Quando publicamos o que escrevemos, muitas vezes, não é para celebrar o presente. Muito ao contrário. Reflete o passado. Frequentemente usamos isso para fechar uma porta. 

Poesia não é diferente. Como toda literatura, conserva a vida, as ideias, sentimentos. Mas também funciona para tirar algumas coisas de dentro da gente, bota aquilo para fora, que fica separado. Forma de despedida, que enterra ao desenterrar. 

Publicar poesia lembra o tempo em que ela existia. Quando essa alegria não existe mais, colocar fora é uma forma de resolver, fazer as pazes com a gente mesmo, esquecer. Se está ali, escrito, não precisamos mais lembrar, nem sentir. Ao entregar a poesia ao mundo, tirando sentimentos de dentro de nós mesmos, fazemos um rito de passagem. Traz alívio.

Fazer poesia é tomar mel. Publicar poesia, como último capítulo de uma história que passou, é óleo de fígado de bacalhau. Tem gosto ruim, mas faz bem pra saúde. 

Com sorte, deixa algo também para os outros e mantém os bons sentimentos num bom lugar. Onde talvez, um dia, alguém ainda vá aproveitar, ou, olhando para trás, já anestesiados pela distância, tenhamos saudade.
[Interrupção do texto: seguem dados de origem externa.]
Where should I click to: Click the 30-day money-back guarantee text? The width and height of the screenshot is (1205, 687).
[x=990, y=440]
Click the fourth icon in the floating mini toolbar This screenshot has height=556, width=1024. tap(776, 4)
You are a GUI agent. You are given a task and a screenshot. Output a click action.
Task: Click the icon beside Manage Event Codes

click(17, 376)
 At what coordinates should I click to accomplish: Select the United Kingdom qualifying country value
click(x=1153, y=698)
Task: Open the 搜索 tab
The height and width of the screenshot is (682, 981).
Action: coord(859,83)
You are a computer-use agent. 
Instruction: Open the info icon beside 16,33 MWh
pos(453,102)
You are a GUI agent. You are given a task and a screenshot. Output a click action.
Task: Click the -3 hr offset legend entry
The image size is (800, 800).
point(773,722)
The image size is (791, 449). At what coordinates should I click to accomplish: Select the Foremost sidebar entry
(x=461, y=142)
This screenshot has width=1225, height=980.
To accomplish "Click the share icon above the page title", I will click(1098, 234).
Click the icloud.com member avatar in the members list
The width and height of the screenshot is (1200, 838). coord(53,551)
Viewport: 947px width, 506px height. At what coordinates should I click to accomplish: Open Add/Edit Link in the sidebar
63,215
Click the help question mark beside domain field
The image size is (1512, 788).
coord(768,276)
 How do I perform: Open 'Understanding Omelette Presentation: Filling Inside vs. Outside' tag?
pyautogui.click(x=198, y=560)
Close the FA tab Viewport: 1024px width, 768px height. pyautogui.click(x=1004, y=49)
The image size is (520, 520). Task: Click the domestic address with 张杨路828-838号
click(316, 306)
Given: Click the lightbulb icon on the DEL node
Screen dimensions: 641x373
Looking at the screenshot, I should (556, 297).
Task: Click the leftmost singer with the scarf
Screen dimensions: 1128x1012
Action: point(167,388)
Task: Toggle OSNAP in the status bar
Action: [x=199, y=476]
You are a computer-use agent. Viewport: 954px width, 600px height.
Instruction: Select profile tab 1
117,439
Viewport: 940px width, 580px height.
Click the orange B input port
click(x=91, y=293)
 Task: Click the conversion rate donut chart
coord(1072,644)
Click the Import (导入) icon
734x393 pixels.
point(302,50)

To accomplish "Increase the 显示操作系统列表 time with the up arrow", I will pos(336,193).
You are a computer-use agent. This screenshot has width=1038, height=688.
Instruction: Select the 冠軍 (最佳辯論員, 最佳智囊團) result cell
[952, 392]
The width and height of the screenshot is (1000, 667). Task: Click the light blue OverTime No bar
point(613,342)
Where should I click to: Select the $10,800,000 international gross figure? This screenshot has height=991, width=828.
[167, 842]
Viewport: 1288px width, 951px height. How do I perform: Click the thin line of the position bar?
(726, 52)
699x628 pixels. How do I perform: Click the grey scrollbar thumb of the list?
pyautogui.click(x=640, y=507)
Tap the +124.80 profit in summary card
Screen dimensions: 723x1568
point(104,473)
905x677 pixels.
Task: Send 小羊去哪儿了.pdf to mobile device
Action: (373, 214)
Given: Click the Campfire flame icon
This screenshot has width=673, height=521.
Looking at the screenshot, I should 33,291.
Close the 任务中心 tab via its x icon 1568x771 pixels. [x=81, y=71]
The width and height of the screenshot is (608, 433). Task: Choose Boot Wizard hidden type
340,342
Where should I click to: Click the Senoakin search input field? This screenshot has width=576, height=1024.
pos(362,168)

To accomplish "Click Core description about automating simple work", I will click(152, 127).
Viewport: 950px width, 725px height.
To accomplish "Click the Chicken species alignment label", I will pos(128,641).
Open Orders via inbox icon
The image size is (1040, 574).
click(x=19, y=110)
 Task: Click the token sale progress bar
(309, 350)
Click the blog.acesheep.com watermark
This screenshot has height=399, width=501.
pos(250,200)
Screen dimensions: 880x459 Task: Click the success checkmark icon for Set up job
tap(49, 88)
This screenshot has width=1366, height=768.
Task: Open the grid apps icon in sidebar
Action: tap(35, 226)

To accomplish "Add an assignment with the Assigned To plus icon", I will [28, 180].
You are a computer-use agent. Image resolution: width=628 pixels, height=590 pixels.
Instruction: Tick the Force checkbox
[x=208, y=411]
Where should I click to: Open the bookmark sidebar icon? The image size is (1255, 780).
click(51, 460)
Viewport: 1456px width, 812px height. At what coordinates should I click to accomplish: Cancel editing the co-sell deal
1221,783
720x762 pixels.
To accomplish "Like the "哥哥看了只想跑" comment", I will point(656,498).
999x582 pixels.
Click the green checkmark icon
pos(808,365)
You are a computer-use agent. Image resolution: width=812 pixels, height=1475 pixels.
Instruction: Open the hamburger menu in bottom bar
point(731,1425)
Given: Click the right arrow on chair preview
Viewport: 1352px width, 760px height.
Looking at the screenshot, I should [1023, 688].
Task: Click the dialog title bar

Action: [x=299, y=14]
segunda-feira, 1 de março de 2021

Pelé, Osmar Santos e o amor


Vejo o doc sobre Pelé no Netflix: bem editado, emocionante. O que mais chama minha atenção, porém, é Pelé de cadeira de rodas, com as pernas atrofiadas, recebendo os amigos.

Penso nas crueldades de Deus, ou do destino, como preferirem. Foi assim com o locutor Osmar Santos, que, num acidente de carro, perdeu, justamente, a fala.

Há muitos casos. Agora há Pelé. Pelé, sem suas pernas.

Penso na Bíblia, livro de Jó. O homem que é em tudo obediente e tem como pago a ingratidão de Deus. E se pergunta: por que?

Não há resposta, creio. Ou, se há, é que sentimos mais por perder o que nos é mais caro e fizemos por merecer. Como o amor. Quem mais se dedica ao amor é aquele que mais perde, porque é justamente quem se dedica. E quando perde nem cabe perguntar por que.

A vida não é merecimento, nem reconhecimento. E só perde aquele que tem algo. É esse algo que deve ser lembrado, é o que importa, ainda que seja tirado: as pernas de Pelé, a voz de Osmar, o amor.